Con el tiempo Paola aprendió que el desconcierto conduce al abandono y que las normas incondicionales impuestas por las personas también acaban cambiando con las circunstancias, transformando lo que parecía absoluto, inamovible y eterno en relativo, cambiante y caduco.

La casa de Julio Espinosa y Violeta Mejías estaba a media cuadra. Por eso Paola, siguiendo los pasos de su mamá, alcanzó a entrar fácilmente en la casa de los vecinos mientras Elvira, frenética por lograr su cometido, seguía sin recaer en la pequeña. Atravesó la puerta, y desde ese momento también recordaría para siempre a Julio Espinosa plantándole un cariñoso beso en la mejilla de su mamá haciendo con ello que ella se abrazase a él. Luego descubrió que eso era lo que hacían los amantes en las películas: su mano en el cuello y sus dedos peinando su pelo; él agarrándola por los hombros como en un intento racional por contener su ímpetu. Para entonces Elvira ya le había explicado a aquel hombre lo que pasaba: Chanchito y su marido lo necesitaban para acarrear a la yegua sacrificada; a cambio ella se haría cargo de Violeta, enferma y postrada en la cama desde hacía casi tres años por algo degenerativo en el sistema nervioso que los médicos no sabían especificar. En su enfermedad, Violeta tenía días en los que estaba más activa, y entonces en aquella casa se vivía con esperanza mientras juntaban plata para llevarla a un especialista a Estados Unidos. Otros días apenas podía moverse, y entonces se apagaba y quedaba inmersa en una especie de sopor, latente, hermética.

Julio Espinosa no dudó en prestar ayudar.

Al salir de su propia casa se vio sorprendido por la mirada de Paola, indefensa y confusa en el umbral de la puerta.

–Pasa ahí dentro con tu mamá –le dijo, acompañándola con un pequeño empujoncito hasta mostrarle la puerta de la habitación donde Violeta Mejías descansaba su enfermedad.

La pequeña Paola, reubicada, le obedeció.

Avanzó en busca de su madre, primera habitación a mano derecha. Allí estaba el dormitorio del matrimonio, la puerta entreabierta. Paola se asomó al umbral y vio a su mamá de pie, observando a Violeta Mejías dormir de manera desahogada. Sin saber lo que era, vio que su mamá tenía aquella pócima en la mano. La vio también rebuscar en el cajón de la mesilla hasta que encontró unas tijeras con las que hizo un agujero en el tapón de la botellita para vaciar su contenido en el frasco de donde Violeta Mejías bebía el agua.
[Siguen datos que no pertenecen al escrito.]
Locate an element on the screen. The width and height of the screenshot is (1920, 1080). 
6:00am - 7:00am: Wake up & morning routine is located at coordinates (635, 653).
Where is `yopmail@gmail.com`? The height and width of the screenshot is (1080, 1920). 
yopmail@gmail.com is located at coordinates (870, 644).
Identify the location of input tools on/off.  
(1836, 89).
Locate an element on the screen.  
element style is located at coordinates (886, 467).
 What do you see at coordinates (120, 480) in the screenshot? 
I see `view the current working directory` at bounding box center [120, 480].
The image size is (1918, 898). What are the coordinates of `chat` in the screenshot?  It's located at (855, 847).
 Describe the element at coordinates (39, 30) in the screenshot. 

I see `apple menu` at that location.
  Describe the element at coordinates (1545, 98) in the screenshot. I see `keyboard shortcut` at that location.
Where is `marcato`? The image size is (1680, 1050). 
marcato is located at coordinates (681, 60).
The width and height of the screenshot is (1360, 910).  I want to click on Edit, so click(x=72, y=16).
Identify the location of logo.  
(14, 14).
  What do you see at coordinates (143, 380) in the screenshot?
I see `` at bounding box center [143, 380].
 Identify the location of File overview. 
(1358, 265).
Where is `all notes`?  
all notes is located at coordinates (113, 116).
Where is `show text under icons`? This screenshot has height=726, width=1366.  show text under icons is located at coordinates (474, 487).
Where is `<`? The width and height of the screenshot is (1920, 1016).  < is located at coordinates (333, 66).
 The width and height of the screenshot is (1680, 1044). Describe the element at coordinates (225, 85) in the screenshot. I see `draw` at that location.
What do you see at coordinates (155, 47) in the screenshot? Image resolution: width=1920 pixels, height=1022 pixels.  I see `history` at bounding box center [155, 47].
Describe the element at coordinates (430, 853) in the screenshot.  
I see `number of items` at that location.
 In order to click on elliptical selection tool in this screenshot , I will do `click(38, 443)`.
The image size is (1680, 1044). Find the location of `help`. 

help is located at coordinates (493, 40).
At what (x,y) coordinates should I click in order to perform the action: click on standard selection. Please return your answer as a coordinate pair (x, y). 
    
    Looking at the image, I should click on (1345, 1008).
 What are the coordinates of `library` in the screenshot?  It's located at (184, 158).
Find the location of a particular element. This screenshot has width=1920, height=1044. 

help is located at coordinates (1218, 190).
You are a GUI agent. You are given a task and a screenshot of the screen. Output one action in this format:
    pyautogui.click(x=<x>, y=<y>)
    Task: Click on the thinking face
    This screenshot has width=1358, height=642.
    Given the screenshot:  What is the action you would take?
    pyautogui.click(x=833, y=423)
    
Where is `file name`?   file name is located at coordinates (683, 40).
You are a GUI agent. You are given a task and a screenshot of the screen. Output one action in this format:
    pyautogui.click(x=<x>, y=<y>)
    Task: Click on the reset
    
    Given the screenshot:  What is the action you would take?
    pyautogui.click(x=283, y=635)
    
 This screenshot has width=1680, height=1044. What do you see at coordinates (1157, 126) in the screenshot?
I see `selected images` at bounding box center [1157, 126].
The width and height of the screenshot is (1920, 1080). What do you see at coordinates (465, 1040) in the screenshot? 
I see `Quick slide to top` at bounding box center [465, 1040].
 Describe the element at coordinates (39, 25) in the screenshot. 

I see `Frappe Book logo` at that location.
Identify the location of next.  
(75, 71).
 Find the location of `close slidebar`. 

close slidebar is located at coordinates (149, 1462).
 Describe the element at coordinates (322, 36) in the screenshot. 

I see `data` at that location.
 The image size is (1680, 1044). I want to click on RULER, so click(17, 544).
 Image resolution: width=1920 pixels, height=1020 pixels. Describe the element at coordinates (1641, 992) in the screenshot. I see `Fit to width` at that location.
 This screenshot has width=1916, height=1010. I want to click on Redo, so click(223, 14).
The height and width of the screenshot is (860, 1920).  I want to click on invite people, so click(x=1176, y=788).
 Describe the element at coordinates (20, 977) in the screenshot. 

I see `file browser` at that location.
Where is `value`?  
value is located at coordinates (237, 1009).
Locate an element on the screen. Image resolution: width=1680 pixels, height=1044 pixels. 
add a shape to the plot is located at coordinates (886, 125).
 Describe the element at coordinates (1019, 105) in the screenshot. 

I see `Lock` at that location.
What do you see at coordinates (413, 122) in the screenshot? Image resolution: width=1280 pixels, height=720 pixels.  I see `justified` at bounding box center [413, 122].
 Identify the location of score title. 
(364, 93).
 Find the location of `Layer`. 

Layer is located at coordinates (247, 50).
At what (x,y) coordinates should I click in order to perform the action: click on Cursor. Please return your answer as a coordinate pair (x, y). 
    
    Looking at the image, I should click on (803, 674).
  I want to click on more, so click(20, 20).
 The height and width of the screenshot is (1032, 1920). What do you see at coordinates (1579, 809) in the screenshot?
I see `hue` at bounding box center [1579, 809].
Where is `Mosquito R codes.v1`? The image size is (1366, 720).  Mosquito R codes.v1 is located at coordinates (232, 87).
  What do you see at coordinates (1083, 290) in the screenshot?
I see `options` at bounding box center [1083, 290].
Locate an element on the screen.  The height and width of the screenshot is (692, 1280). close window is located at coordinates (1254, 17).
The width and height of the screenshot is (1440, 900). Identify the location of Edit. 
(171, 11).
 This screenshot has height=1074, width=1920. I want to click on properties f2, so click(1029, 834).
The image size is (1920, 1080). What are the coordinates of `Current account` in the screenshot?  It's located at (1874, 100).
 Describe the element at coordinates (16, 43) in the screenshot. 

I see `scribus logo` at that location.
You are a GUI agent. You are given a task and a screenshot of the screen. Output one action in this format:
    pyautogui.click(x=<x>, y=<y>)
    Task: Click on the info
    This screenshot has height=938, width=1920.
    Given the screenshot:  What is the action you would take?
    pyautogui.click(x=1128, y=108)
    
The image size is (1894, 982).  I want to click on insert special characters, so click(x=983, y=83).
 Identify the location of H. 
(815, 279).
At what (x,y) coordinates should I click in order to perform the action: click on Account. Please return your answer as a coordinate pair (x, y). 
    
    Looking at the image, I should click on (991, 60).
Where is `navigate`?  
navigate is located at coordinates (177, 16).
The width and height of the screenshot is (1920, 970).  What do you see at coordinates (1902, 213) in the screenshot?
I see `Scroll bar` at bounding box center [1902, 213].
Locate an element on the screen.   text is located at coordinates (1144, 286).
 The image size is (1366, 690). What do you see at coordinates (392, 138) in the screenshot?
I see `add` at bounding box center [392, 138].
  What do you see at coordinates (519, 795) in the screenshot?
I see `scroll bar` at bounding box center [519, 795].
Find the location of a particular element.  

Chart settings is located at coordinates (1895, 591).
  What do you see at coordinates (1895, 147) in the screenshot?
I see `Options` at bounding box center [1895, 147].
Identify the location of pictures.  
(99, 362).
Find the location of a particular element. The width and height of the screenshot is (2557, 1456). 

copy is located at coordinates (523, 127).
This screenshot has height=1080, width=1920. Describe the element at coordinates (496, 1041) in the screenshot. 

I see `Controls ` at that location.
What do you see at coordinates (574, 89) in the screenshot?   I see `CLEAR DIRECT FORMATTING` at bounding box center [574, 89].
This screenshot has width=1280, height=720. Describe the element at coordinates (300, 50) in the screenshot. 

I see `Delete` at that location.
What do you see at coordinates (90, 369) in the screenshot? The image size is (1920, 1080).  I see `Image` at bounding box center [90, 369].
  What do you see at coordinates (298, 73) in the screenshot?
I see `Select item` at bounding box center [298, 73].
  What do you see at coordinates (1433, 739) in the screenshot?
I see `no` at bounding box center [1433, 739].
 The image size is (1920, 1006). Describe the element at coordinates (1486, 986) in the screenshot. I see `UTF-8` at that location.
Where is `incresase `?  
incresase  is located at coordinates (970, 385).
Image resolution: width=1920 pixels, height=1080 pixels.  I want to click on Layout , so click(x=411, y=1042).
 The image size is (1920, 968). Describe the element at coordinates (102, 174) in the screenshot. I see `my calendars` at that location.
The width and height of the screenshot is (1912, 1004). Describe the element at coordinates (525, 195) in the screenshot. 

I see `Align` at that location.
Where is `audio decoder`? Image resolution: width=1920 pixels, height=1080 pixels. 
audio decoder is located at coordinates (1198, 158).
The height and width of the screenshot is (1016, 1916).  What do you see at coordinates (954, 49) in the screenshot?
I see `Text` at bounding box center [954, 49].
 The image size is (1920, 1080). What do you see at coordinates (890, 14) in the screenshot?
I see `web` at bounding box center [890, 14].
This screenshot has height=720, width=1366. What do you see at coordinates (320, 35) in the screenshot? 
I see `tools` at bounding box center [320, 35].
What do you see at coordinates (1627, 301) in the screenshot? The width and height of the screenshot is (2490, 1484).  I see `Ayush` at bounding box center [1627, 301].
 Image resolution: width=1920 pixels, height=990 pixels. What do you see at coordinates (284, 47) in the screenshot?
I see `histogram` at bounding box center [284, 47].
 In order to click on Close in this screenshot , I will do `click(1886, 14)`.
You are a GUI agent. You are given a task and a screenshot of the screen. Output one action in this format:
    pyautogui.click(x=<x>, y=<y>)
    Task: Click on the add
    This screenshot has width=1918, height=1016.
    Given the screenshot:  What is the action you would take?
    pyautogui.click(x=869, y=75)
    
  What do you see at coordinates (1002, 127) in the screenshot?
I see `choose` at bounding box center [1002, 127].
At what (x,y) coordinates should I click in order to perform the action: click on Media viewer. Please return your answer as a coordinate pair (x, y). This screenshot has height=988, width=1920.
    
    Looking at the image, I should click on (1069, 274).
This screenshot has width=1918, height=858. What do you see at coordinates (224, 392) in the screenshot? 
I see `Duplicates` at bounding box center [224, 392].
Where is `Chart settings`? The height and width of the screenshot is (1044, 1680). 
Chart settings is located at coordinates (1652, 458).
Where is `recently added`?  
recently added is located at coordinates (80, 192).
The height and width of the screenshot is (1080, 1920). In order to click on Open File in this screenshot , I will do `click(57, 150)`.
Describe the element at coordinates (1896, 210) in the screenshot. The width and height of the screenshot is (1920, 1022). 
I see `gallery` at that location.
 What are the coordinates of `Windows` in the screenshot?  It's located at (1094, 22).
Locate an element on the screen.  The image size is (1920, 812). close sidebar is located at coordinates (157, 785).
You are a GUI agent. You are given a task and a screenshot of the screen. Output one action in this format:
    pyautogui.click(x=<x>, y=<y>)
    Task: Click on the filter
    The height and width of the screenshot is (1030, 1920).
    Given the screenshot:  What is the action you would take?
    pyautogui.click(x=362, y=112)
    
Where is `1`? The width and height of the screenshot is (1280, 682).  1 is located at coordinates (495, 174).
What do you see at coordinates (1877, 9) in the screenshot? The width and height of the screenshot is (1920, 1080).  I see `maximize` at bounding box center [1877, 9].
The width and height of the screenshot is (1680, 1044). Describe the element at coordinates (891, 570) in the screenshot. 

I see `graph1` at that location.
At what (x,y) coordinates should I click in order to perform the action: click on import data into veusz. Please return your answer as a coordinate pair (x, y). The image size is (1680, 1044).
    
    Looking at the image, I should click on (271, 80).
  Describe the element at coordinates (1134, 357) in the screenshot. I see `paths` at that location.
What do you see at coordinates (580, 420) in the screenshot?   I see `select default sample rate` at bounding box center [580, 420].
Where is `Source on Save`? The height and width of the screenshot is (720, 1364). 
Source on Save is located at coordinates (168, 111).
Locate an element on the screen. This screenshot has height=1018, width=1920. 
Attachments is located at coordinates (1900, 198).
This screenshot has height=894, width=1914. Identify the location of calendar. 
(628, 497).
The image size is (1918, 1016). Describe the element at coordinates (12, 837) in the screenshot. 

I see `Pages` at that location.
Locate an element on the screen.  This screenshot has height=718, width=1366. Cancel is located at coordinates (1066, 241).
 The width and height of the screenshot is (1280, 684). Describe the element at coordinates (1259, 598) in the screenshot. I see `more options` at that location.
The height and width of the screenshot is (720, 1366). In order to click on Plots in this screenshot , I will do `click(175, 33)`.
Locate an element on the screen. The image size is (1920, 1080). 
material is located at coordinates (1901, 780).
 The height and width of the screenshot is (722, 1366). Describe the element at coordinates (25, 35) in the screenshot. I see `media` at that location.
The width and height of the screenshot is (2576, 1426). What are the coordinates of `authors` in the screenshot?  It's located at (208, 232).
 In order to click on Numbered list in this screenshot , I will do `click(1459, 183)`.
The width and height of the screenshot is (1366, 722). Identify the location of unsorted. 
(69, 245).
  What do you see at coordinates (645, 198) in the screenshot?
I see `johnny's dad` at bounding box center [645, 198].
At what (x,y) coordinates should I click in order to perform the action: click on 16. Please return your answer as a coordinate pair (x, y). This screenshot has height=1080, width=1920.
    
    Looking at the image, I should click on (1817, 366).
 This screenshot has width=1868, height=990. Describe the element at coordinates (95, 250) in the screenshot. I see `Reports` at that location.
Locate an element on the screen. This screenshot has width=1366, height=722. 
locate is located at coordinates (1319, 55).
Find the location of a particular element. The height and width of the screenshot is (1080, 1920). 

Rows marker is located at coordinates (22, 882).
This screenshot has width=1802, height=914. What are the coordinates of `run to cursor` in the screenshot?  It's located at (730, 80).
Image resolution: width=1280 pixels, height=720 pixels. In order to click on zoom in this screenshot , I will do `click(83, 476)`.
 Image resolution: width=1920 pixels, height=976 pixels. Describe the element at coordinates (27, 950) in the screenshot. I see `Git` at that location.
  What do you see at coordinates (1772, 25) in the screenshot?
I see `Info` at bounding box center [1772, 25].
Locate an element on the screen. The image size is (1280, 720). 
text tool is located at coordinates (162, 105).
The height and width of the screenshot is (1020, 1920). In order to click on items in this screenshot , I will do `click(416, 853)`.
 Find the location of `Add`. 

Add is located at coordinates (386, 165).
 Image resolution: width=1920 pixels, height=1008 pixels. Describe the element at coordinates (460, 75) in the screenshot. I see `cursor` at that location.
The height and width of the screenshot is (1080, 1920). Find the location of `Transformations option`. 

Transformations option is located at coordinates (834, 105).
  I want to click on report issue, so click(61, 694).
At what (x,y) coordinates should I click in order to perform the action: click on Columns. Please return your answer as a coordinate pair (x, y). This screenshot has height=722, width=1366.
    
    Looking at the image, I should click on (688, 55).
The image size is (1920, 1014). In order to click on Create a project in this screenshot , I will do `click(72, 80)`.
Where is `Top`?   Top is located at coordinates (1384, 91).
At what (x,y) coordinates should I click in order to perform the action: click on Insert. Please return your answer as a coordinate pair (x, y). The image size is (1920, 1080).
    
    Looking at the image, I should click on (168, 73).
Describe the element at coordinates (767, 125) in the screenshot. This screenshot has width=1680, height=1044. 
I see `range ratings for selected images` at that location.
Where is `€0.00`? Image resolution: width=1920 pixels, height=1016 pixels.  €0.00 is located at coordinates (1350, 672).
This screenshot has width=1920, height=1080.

Cuando Elvira se volvió hacia la puerta descubrió a la pequeña Paola parada en el umbral agarrada con una manita al cerco, la otra ocupada en un medio abrazo a su yegua de peluche que había sido bautizada por ella misma también con el nombre de Libertadora.

Elvira se estremeció al descubrir allí a la niña e instintivamente se lanzó a por ella. La cogió en brazos, la apretó y se puso a llorar sin saber exactamente por qué.

–La pobre Violeta está malita, mi hija –alcanzó a decir.

La pequeña Paola en cambio no lloró. Ni ella ni nadie comprendía todo lo que estaba ocurriendo entre aquellas dos casas.

–¿Irá al cielo con los abuelos?

–Claro, mi amor.

–¿Y Libertadora?

–También, mi vida –contestó Elvira con la voz quebrada.

–¿Y tú?

–¿Yo? –se sorprendió Elvira–. Yo no, mi amor. ¿Por qué?

–Cuando se hacen cosas malas ya no se va al cielo, ¿verdad?

En un principio, Elvira no supo qué contestar.

–Yo voy a estar siempre contigo, mi hija –reaccionó apretándola en su regazo por unos segundos, hasta que Paola pataleó y consiguió zafarse y salir corriendo. La madre la dejó escapar.

De vuelta a casa, Paola se metió directamente en su habitación y abrió el cajón donde guardaba las velas de su último cumpleaños. Tenía cinco. Cogió dos y con ellas regresó a la casa de los Espinosa. Allí, Elvira contenía el llanto sentada en una silla al pie de la cama de Violeta Mejías. Paola simplemente extendió su brazo y le entregó las velas indicándole que las encendiera:

–Para que Libertadora y Violeta vean hasta que lleguen al cielo –dijo.

Petrificada por el gesto de la niña, dando enteramente por cierta la conclusión de su pequeña, luchó por mantener mínimamente la compostura. Cogió las dos velas, las puso junto a la imagen de santa Marta de Betania que había en el recibidor de aquella casa y las encendió. Aun así, aquella noche ya nunca dejó de ser oscura en los recuerdos de Paola.